With the initial almost-two-mile “headstart” my last day was the shortest (you ALWAYS want it to be): 8 miles. The first 3 miles were all in hardwood bottomlands where there had been some controlled burns. There were numerous fallen trees and the ground had a deep layer of dried leaves. The upshot: There were a number of places where there was no visible trail and no immediately-visible trail markers. (Some, no doubt, were on fallen trees.) That meant a widening search to try to spot a marker. Fortunately, I eventually did in every case although in none of them did I find a visible trail; I had to rely strictly on spotting a marker. That stretch culminated with the most-difficult creek crossing at Little Creek. After that it was generally smooth sailing.

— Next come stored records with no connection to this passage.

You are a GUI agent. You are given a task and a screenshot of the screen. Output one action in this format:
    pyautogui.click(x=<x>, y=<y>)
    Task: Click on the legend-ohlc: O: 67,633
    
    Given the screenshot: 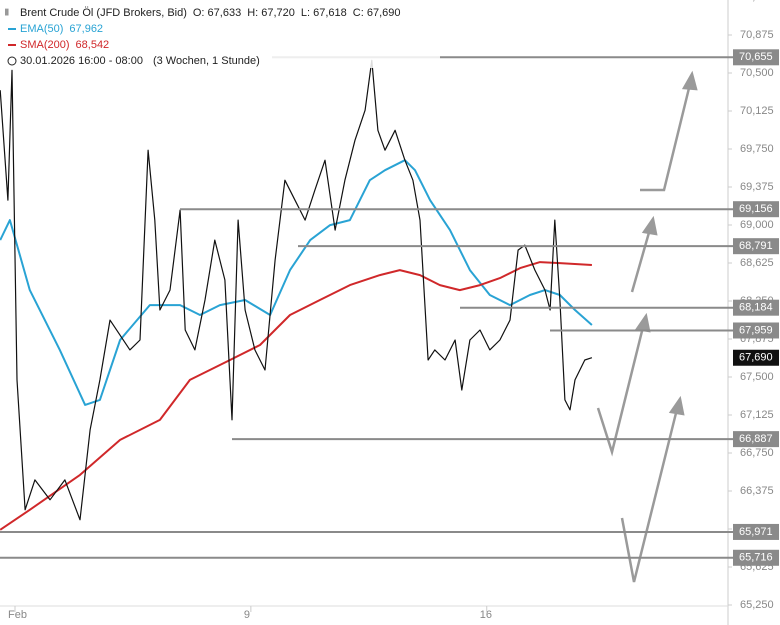 What is the action you would take?
    pyautogui.click(x=217, y=13)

I arrived at the Sam Rayburn Trailhead at about 12:30 on Saturday, about 2-1/2 hours earlier than my initial target, which had some contingencies built in. I was met there by two cousins who then drove me to the Toledo Bend campground where I began the hike. There was one RV in the campground on Wednesday when I arrived. Shortly after they had driven away in their car, leaving their RV, soon after which I started up the trail. On Friday night Wanda got a call from the Sabine County Sheriff’s Dept. They asked if she knew me and if she knew where I was. Those campers had seen me arrive on Wednesday and hadn’t seen me at all as of Friday afternoon, so they called the Sheriff’s Dept. Wanda told them I had called her earlier saying that I was camped eight miles from the end of the trail and was just fine. She said she told them, “He’s old, but he knows what he’s doing.” I guess they tracked her down based on my license plate number.

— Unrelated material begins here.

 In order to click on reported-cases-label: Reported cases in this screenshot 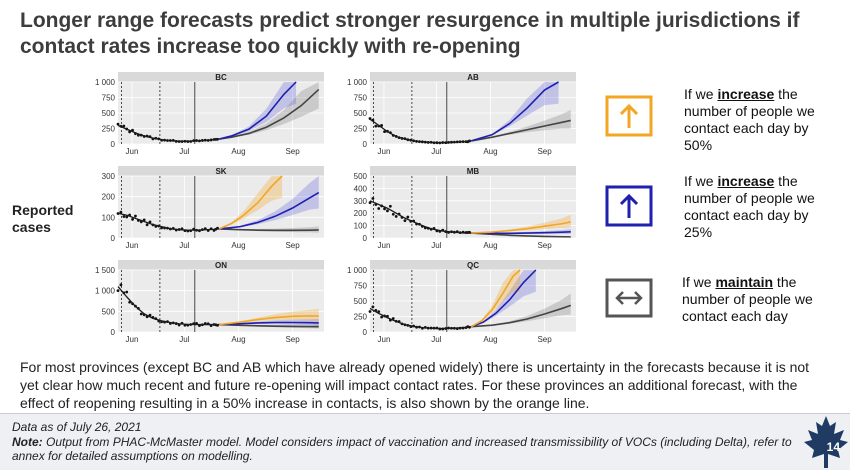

A confession: I might say this was more work than fun. It was a challenge. Twenty-eight miles is a ways to go with 40 pounds (give or take) on your back. There were times when I asked, “Why in the world am I doing this . . . on purpose?” There is no simple answer to the question, and I guess I probably couldn’t come up with a suitable or satisfactory one if I tried. I probably won’t do another solo trek (or at least one of this distance). There were a number of times on creek crossings when I thought, “Oops, I could have easily twisted an ankle there.” (And, I don’t Wanda to worry if she’s going to get a call from some Sheriff’s Dept.) But, it’s done, I’m glad I did it, I’m not that sore, and I don’t have any noticeable injuries. There’s nothing heroic about it, just a way to test yourself a bit in an environment that you love.